Девушка показывает ему свои рисунки. Он находит их великолепными и говорит ей об этом. В следующее мгновение его осеняет: он подбирает с земли четыре прямые веточки, связывает их концы ремешками из своей сумы. Получается рамка. На нее он натягивает кроличью шкурку. Порывшись в своей суме, он находит костяную иглу и закрепляет четыре уголка жилами животных, как нитями. После этого он поощряет девушку продолжить рисовать. Та быстро убеждается, что на натянутой шкурке рисовать легче, чем если класть ее на плоский камень, и благодарит его за усовершенствование.

Юноша внимательно вглядывается в рисунки, особенно в тот, на котором изображен колдун у костра. Он знаком показывает художнице, что этот рисунок нужно как-то назвать, чтобы сделать узнаваемым. Она не против, но не знает, как это сделать. Юноша со шрамом быстро придумывает, как поступить: обозначить людей, отождествив их с пальцами на руке!

Девушка предлагает считать колдуна мизинцем, показывая свой. Потом показывает безымянный палец и тычет им в человека, играющего на арфе. Они решают вместе, что вождь племени, увешанный тяжелыми ожерельями, похож на средний палец. Девушка решает, что зеленоглазый юноша со шрамом будет указательным пальцем. Тот тычет своим большим пальцем в нее, и она понимает, с каким пальцем теперь связана.

Так Эжени узнает свое тогдашнее имя – Пус[5].

С появлением имен разговор оживляется. Указательный чувствует, что Пус восхищена его находкой. Он манит ее за собой – ему надо кое-что ей показать. Пус заинтригована, она любознательна и обожает учиться. Она встает и идет за Указательным к костру. Тот берет факел, зажигает его и входит в пещеру, благо треугольный вход в нее совсем рядом. На стенках у входа видны отпечатки человеческих ладоней. Дальше сложен хворост для костра, разная утварь, фрукты и овощи.

В глубине пещеры громоздится камень. Юноша берется за него обеими руками и, поднатужившись, откатывает в сторону.

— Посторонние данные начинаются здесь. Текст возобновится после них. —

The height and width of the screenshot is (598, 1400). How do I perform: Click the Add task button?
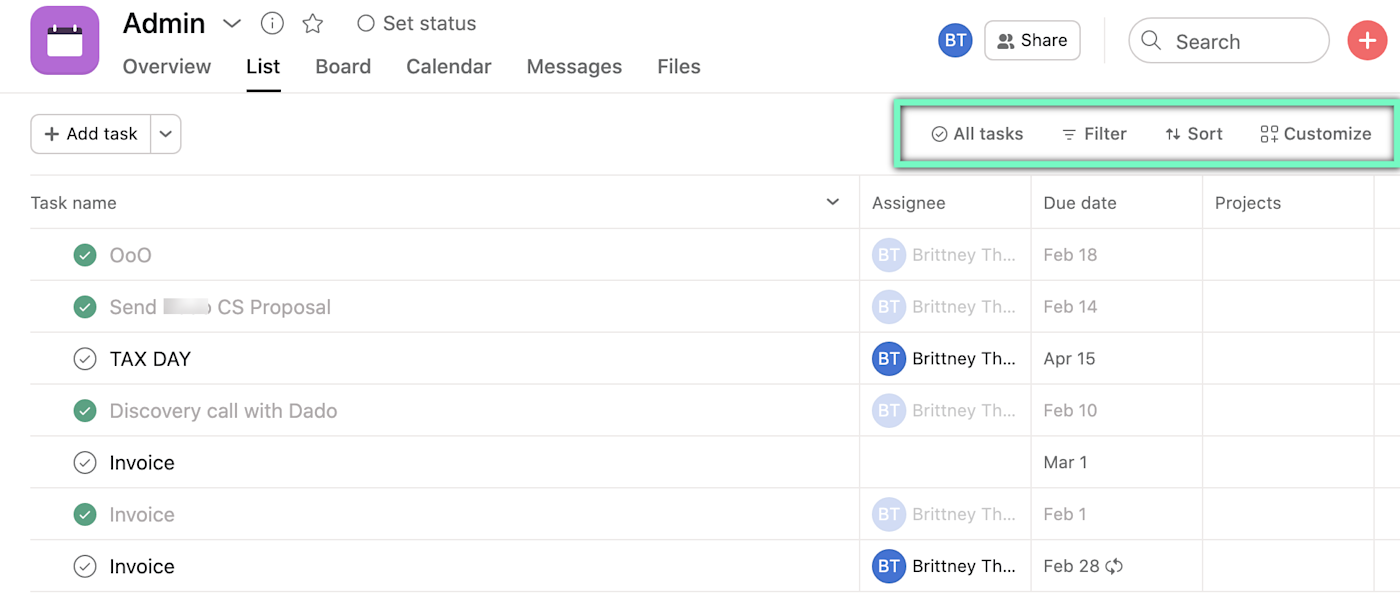click(x=91, y=134)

Пус поражена его силой. Он польщен. Светя перед собой факелом, он показывает ей вход в тоннель. Они ползут туда друг за другом на четвереньках при свете факела, который Указательный держит в зубах. Несколько десятков метров ползком – и они попадают в большой зал, где можно выпрямиться.

При свете факела видно, насколько зал велик, он похож на пасть, скалящуюся, как острыми зубами, длинными сталактитами и сталагмитами. В центре зала свет факела отражается в озерце с прозрачной водой.

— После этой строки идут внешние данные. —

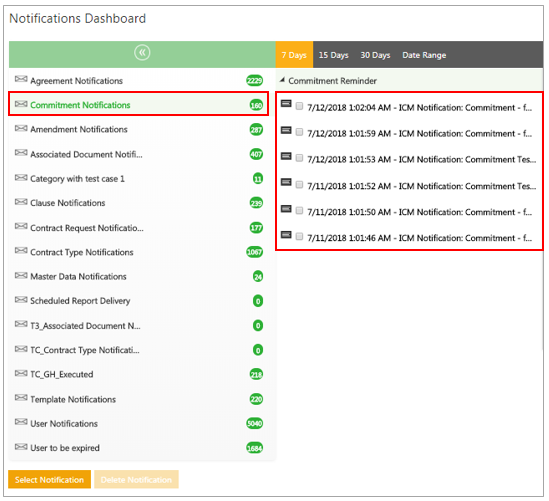The image size is (549, 501).
Task: Select the 30 Days filter tab
Action: (x=375, y=55)
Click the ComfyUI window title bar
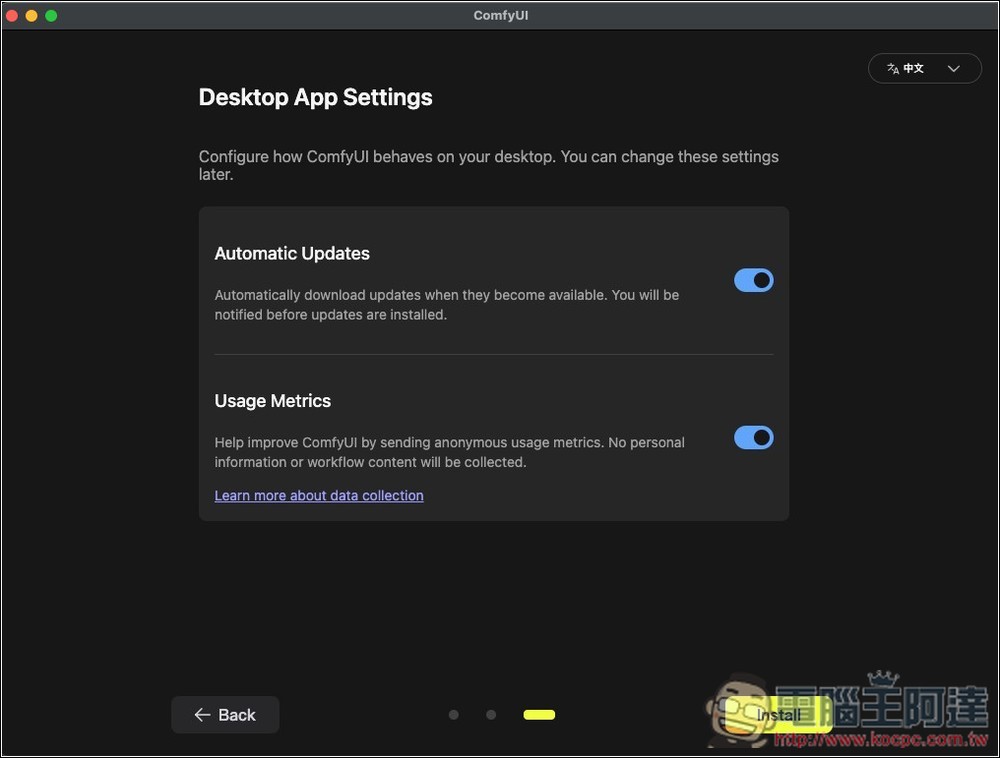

Пус подходит к самому краю озерца и наклоняется. Эжени и одновременно с ней девушка видят свое лицо: большие карие глаза, густые брови, черно-белая раскраска, узкий покатый лоб, широкий приплюснутый нос, квадратная челюсть, пухлые губы, высокие скулы…

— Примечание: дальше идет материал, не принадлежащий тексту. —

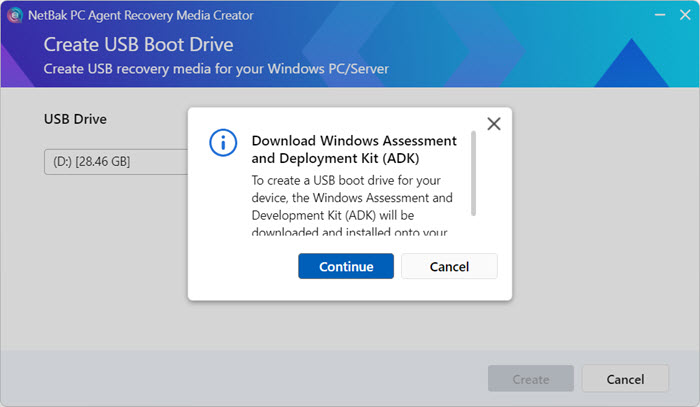Click the Download Windows Assessment dialog title

pos(354,150)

И тут раздается резкий звонок.

4.

Эжени Толедано распахивает глаза, резко переброшенная из одного пространства-времени в радикально другое.

Она потрясена до глубины души.

Снова звонок.

С широко разинутым ртом, с уставленными в пустоту глазами, она не в силах шелохнуться. Ей слышно, как отец отпирает входную дверь и разговаривает с доставщиком пиццы. Он подходит к ее дивану и кладет на столик две коробки с пиццей.

– Совсем забыл… Как самочувствие? Из регрессии нельзя выходить так поспешно. Это как внезапно пробудиться от глубокого сна. Или вынырнуть из глубины без прохождения ступеней декомпрессии.

Эжени все еще лежит молча, с отсутствующим взглядом. У нее все в порядке со слухом и со зрением, но что-то случилось с голосом и со способностью шевелиться.

– Милая, ты меня слышишь? Все хорошо?

Девушка словно окаменела, язык не слушается.

– Ты плохо себя чувствуешь? – волнуется ее отец.

Эжени бьет неконтролируемая дрожь – хоть какое-то подобие движения. У нее получается выдавить:

– Это было такое… такое… – Она подыскивает подходящее слово. – Чокнуться можно!

Дыхание восстанавливается, как после глубокого обморока. Она трет себе щеки, скулы, чтобы убедиться, что ее лицо при ней, щупает надбровные дуги, нос, губы.